Nach diesen Wirren dauerte es noch acht lange Jahre, in denen die „Antarna“ einfach sich selbst überlassen wurde, bis sich Hartmut Paschburg gemeinsam mit einigen Kaufleuten der  Yacht annahm. Unter der Fürsorge Paschburgs wurde die „Antarna“ endlich wieder zur „Sea Cloud“. Nachdem der deutsche Kapitän dafür gesorgt hatte, dass die Yacht zumindest provisorisch seetauglich war, segelte er 1978 von Colón nach Hamburg. 1979 wurde die „Sea Cloud“ dann in Kiel von der Howaldtswerke-Deutsche Werft AG, der Nachfolgerin der Germania-Werft, umgebaut und Instandgesetzt.

Nach acht weiteren Monaten war es dann soweit: Die „Sea Cloud“ erstrahlte in altem Glanz und nahm ihre erste Kreuzfahrt in Angriff.

Mittlerweile ist die „Sea Cloud“ als Kreuzfahrtschiff nicht mehr von den Weltmeeren wegzudenken. Stolz und prächtig wie zu frühen Zeiten bietet sie ihren Gästen allen erdenklichen Komfort, eine unvergleichliche Geschichte und nicht zuletzt ein unvergessliches Reisevergnügen.

Aufbau und Technik 

Die Sea Cloud zählt zu den Auxiliarseglern, also Segelschiffen, die mit einem zusätzlichen Hilfsantrieb ausgestattet sind um das Manövrieren zu erleichtern.
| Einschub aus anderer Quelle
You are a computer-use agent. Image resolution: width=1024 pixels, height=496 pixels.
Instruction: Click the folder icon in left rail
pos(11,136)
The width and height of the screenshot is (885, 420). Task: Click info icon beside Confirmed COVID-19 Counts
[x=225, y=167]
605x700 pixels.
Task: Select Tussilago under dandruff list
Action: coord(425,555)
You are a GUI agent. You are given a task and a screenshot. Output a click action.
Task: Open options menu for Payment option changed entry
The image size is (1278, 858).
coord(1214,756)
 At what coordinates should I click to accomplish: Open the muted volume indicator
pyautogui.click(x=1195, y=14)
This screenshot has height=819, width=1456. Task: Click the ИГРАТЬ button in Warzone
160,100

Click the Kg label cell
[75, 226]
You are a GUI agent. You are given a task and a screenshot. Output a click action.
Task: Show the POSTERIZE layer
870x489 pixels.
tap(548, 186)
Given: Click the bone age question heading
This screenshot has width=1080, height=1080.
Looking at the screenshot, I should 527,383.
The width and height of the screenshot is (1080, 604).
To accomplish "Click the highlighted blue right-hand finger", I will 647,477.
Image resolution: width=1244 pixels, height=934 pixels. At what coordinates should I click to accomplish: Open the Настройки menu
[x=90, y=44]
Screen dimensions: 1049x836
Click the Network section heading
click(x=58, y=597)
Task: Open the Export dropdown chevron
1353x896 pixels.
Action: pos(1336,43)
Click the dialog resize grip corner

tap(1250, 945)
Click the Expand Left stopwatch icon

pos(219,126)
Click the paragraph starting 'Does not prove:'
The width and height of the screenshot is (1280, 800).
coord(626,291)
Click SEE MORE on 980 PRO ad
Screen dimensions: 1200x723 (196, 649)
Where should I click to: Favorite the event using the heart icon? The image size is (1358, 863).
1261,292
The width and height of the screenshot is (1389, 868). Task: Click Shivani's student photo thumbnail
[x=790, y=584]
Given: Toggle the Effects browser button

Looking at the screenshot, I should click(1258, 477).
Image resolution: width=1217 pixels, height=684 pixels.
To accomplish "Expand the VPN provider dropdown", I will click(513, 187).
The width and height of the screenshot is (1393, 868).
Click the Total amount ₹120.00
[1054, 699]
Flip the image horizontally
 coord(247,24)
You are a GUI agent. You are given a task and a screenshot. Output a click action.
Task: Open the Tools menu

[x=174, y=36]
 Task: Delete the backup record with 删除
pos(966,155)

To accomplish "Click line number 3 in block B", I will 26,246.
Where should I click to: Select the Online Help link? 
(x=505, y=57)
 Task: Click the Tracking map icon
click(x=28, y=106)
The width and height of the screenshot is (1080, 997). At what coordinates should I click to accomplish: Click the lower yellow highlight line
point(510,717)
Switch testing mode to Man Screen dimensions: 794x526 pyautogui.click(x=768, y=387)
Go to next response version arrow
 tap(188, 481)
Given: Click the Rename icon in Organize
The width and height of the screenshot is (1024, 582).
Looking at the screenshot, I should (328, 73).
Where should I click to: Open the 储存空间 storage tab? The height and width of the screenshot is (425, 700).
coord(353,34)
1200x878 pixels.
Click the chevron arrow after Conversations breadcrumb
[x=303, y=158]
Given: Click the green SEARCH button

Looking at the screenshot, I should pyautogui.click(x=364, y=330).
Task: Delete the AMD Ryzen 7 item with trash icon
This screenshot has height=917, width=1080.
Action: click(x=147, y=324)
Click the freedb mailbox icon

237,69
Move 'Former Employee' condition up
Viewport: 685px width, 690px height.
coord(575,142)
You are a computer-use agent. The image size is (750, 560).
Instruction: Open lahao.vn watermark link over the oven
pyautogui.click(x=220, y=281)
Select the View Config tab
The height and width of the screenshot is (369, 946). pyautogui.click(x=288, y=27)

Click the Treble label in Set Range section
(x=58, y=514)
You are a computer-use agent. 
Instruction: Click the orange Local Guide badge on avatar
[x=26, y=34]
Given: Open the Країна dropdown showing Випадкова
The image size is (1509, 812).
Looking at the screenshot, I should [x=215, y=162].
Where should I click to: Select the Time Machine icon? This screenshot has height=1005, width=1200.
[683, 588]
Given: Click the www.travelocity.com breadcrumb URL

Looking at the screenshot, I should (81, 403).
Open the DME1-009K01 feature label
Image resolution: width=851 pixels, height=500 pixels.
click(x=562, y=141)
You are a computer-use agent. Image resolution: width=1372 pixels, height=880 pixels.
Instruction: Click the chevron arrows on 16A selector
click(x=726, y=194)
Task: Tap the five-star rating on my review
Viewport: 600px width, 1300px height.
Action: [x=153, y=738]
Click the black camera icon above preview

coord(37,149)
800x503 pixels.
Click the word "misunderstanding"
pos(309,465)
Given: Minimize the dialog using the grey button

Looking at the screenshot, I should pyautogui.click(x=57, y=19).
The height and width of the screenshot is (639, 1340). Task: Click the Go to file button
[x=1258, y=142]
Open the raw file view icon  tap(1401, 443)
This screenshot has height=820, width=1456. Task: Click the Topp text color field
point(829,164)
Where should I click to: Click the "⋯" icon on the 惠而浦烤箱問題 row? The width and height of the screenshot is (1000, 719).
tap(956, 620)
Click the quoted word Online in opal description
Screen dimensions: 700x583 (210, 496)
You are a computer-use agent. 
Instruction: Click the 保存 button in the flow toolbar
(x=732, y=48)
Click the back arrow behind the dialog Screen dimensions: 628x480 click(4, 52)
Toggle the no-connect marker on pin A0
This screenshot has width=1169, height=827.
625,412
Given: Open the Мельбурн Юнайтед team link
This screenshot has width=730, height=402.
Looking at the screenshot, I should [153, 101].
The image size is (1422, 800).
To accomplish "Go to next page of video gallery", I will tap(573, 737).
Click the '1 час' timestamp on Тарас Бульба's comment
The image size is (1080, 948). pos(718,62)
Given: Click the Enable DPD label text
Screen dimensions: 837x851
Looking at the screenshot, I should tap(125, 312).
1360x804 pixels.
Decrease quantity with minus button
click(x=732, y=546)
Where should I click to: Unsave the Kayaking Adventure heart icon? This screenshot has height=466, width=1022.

Weiterhin ist sie mit einer 72 Mann starken Crew besetzt, barkgetalkelt und wird von vier Masten gekrönt, deren 30 Segel eine stolze Fläche von 3.160 m² ergeben.

Die Luxusyacht kommt auf eine Länge von 109,7 m, ist 14,9 m breit und hat eine Seitenhöhe von immerhin 7,1 m. Ihr Tiefgang beträgt maximal 5,31 m. Die Sea Cloud ist zusätzlich zu den Segeln mit einem Dieselmotor und 2 Propellern ausgestattet, wodurch sie eine Geschwindigkeit von 12 Knoten erreichen kann. Unter Segeln kann das Segelschiff hingegen bis zu 15 Knoten erreichen.

Fazit

Urlaub einmal anders? Nicht an ein Hotel gebunden sein, aber trotzdem nicht auf Luxus verzichten? Wer das erleben und sich gleichzeitig die salzige Brise des Meeres um die Nase wehen lassen möchte, sollte sich eine Reise auf der "Sea Cloud" nicht entgehen lassen. Egal ob man das Mittelmeer oder den Atlantik bereisen möchte, mit dieser Luxusyacht ist alles möglich. Lassen Sie es sich auf einem Segelschiff gut gehen, das Geschichte und Komfort miteinander vereint und damit ein unvergessliches Erlebnis bietet.